**Written request:** Copy the thread below starting at "Since NUM_ANYOF_CODE_POINTS is" and ending at "use such comments.", changing each "superfluous" to "unnecessary".

**Text:**
As was discussed with you in #p5p and mentioned in #133686 these
comparisons are needed to alloww for local configuration of
NUM_ANYOF_CODE_POINTS.

Since NUM_ANYOF_CODE_POINTS is 256 (1<<8) by default LGTM considers
the comparisons superfluous, but if NUM_ANYOF_CODE_POINTS is defined
to 512 (or perhaps larger) to cover the Latin characters) the
comparisons against 256 later in the code would no longer be
superfluous.

The documented LGTM mechanism to suppress a warning is a "// lgtm"
comment[1], but since we support C89 we cannot use such comments.

Since LGTM doesn't provide an admin UI like coverity does for marking
warnings as "working as intended", we just have to live with LGTM
warning about that code.

Tony

[1] https://lgtm.com/help/lgtm/alert-suppression#c-c++
0
tony
12/6/2018 8:16:41 AM
Just a general observation,  sometimes in the regex engine we use a
value like 256 in vars which look like they only hold an octet as a
flag/sentinel for things like end of string.

It is not the case /here/ but it does happen.

Yves
On Thu, 6 Dec 2018 at 09:17, Tony Cook <tony@develop-help.com> wrote:
>
> On Wed, Dec 05, 2018 at 10:28:54PM -0500, James E Keenan wrote:
> > Here is a case where the LGTM.com analysis of the Perl 5 source code
> > produces results that are at first plausible but ultimately incorrect.
> >
> > The following section of regexec.c is cited (https://lgtm.com/projects/g/Perl/perl5/alerts/?mode=tree&ruleFocus=2154840804)
> > with the warning-level alert "Comparison result is always the same":
>
> This was discussed in #133686, the comparison needs to stay to allow
> for local configuration of larger values of NUM_ANYOF_CODE_POINTS.
>
> > I then created a branch (jkeenan/lgtm-regexec-c; https://perl5.git.perl.org/perl.git/commitdiff/1a6c6e69bfa70bc55eb0d1e85538d7420659a652)
> > in which I simply removed those two comparisons.  Notwithstanding the
> > alleged superfluousness of the two comparisons, I got these failures:
> >
> > #####
> > Test Summary Report
> > -------------------
> > re/regexp_noamp.t                                                (Wstat: 0
> > Tests: 2006 Failed: 4)
> >   Failed tests:  1830-1831, 1838-1839
> > re/regexp.t                                                      (Wstat: 0
> > Tests: 2006 Failed: 4)
> >   Failed tests:  1830-1831, 1838-1839
>
> The tests are failing because of the added
> _CHECK_AND_OUTPUT_WIDE_LOCALE_CP_MSG(c);, from your commit:
>
> diff --git a/regexec.c b/regexec.c
> index eb24567e04..a265cc84cb 100644
> --- a/regexec.c
> +++ b/regexec.c
> @@ -9772,15 +9772,13 @@ S_reginclass(pTHX_ regexp * const prog, const regnode * const n, const U8* const
>             match = TRUE;
>         }
>         else if (flags & ANYOF_LOCALE_FLAGS) {
> +            _CHECK_AND_OUTPUT_WIDE_LOCALE_CP_MSG(c);
>             if ((flags & ANYOFL_FOLD)

**Material:**
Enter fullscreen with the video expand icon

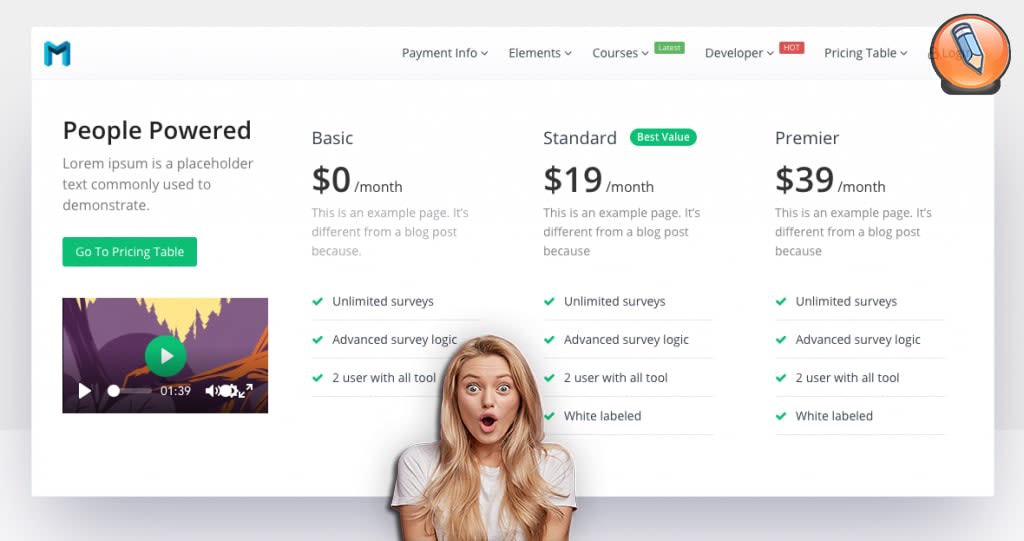246,391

**Result for this exercise:**
Since NUM_ANYOF_CODE_POINTS is 256 (1<<8) by default LGTM considers
the comparisons unnecessary, but if NUM_ANYOF_CODE_POINTS is defined
to 512 (or perhaps larger) to cover the Latin characters) the
comparisons against 256 later in the code would no longer be
unnecessary.

The documented LGTM mechanism to suppress a warning is a "// lgtm"
comment[1], but since we support C89 we cannot use such comments.